:: About this exercise ::
Set down all the records below, word for word.

[Extracted records]
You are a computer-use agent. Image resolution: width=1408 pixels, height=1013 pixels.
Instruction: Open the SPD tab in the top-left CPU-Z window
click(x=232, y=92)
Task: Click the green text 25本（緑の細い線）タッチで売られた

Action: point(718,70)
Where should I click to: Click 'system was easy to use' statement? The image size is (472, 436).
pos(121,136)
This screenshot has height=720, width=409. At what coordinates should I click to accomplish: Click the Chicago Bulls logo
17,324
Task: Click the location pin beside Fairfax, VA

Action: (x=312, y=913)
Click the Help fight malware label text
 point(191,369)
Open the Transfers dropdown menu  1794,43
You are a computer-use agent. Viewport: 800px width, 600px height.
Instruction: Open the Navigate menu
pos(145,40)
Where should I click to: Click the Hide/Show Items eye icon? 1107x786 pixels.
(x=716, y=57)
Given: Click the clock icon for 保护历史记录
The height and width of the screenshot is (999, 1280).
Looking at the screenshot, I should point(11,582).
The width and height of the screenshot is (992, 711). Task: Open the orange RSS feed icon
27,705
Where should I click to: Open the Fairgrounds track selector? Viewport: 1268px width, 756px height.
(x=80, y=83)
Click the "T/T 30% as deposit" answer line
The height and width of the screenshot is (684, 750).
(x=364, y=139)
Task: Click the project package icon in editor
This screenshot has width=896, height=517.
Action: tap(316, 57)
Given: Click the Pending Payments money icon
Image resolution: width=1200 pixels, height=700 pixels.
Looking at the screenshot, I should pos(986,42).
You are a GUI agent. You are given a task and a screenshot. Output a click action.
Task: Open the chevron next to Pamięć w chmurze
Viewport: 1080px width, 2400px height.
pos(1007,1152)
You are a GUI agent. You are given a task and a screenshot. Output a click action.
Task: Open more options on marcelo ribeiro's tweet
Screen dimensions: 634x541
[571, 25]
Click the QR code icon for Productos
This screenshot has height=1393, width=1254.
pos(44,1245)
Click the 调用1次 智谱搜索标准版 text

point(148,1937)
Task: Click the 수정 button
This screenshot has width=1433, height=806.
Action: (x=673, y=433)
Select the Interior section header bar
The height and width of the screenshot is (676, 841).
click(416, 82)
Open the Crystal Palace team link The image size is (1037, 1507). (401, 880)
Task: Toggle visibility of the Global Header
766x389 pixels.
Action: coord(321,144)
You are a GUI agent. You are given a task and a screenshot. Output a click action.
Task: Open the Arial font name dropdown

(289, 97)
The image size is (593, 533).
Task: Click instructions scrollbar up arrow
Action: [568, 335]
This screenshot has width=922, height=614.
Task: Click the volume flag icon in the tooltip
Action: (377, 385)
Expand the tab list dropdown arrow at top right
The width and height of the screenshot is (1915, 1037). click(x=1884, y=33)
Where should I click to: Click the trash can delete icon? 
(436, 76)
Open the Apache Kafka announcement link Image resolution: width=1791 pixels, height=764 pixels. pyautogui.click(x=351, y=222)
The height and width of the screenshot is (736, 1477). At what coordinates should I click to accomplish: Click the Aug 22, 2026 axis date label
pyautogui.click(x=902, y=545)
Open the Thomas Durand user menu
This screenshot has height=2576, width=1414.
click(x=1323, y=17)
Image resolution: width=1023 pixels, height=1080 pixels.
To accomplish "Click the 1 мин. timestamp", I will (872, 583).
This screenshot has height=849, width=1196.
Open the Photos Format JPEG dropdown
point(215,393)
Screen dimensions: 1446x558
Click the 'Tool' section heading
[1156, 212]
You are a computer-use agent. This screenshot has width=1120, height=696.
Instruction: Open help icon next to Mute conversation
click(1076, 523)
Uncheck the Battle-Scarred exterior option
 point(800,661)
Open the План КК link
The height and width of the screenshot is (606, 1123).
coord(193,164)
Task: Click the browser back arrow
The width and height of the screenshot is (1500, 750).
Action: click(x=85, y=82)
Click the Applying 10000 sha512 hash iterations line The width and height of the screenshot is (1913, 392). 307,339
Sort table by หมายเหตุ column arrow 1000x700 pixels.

:: Task answer ::
You are a computer-use agent. Image resolution: width=1408 pixels, height=1013 pixels.
Instruction: Open the SPD tab in the top-left CPU-Z window
click(x=232, y=92)
Task: Click the green text 25本（緑の細い線）タッチで売られた

Action: point(718,70)
Where should I click to: Click 'system was easy to use' statement? The image size is (472, 436).
pos(121,136)
This screenshot has height=720, width=409. At what coordinates should I click to accomplish: Click the Chicago Bulls logo
17,324
Task: Click the location pin beside Fairfax, VA

Action: (x=312, y=913)
Click the Help fight malware label text
 point(191,369)
Open the Transfers dropdown menu  1794,43
You are a computer-use agent. Viewport: 800px width, 600px height.
Instruction: Open the Navigate menu
pos(145,40)
Where should I click to: Click the Hide/Show Items eye icon? 1107x786 pixels.
(x=716, y=57)
Given: Click the clock icon for 保护历史记录
The height and width of the screenshot is (999, 1280).
Looking at the screenshot, I should point(11,582).
The width and height of the screenshot is (992, 711). Task: Open the orange RSS feed icon
27,705
Where should I click to: Open the Fairgrounds track selector? Viewport: 1268px width, 756px height.
(x=80, y=83)
Click the "T/T 30% as deposit" answer line
The height and width of the screenshot is (684, 750).
(x=364, y=139)
Task: Click the project package icon in editor
This screenshot has width=896, height=517.
Action: tap(316, 57)
Given: Click the Pending Payments money icon
Image resolution: width=1200 pixels, height=700 pixels.
Looking at the screenshot, I should pos(986,42).
You are a GUI agent. You are given a task and a screenshot. Output a click action.
Task: Open the chevron next to Pamięć w chmurze
Viewport: 1080px width, 2400px height.
pos(1007,1152)
You are a GUI agent. You are given a task and a screenshot. Output a click action.
Task: Open more options on marcelo ribeiro's tweet
Screen dimensions: 634x541
[571, 25]
Click the QR code icon for Productos
This screenshot has height=1393, width=1254.
pos(44,1245)
Click the 调用1次 智谱搜索标准版 text

point(148,1937)
Task: Click the 수정 button
This screenshot has width=1433, height=806.
Action: (x=673, y=433)
Select the Interior section header bar
The height and width of the screenshot is (676, 841).
click(416, 82)
Open the Crystal Palace team link The image size is (1037, 1507). (401, 880)
Task: Toggle visibility of the Global Header
766x389 pixels.
Action: coord(321,144)
You are a GUI agent. You are given a task and a screenshot. Output a click action.
Task: Open the Arial font name dropdown

(289, 97)
The image size is (593, 533).
Task: Click instructions scrollbar up arrow
Action: [568, 335]
This screenshot has width=922, height=614.
Task: Click the volume flag icon in the tooltip
Action: (377, 385)
Expand the tab list dropdown arrow at top right
The width and height of the screenshot is (1915, 1037). click(x=1884, y=33)
Where should I click to: Click the trash can delete icon? 
(436, 76)
Open the Apache Kafka announcement link Image resolution: width=1791 pixels, height=764 pixels. pyautogui.click(x=351, y=222)
The height and width of the screenshot is (736, 1477). At what coordinates should I click to accomplish: Click the Aug 22, 2026 axis date label
pyautogui.click(x=902, y=545)
Open the Thomas Durand user menu
This screenshot has height=2576, width=1414.
click(x=1323, y=17)
Image resolution: width=1023 pixels, height=1080 pixels.
To accomplish "Click the 1 мин. timestamp", I will (872, 583).
This screenshot has height=849, width=1196.
Open the Photos Format JPEG dropdown
point(215,393)
Screen dimensions: 1446x558
Click the 'Tool' section heading
[1156, 212]
You are a computer-use agent. This screenshot has width=1120, height=696.
Instruction: Open help icon next to Mute conversation
click(1076, 523)
Uncheck the Battle-Scarred exterior option
 point(800,661)
Open the План КК link
The height and width of the screenshot is (606, 1123).
coord(193,164)
Task: Click the browser back arrow
The width and height of the screenshot is (1500, 750).
Action: click(x=85, y=82)
Click the Applying 10000 sha512 hash iterations line The width and height of the screenshot is (1913, 392). 307,339
Sort table by หมายเหตุ column arrow 1000x700 pixels.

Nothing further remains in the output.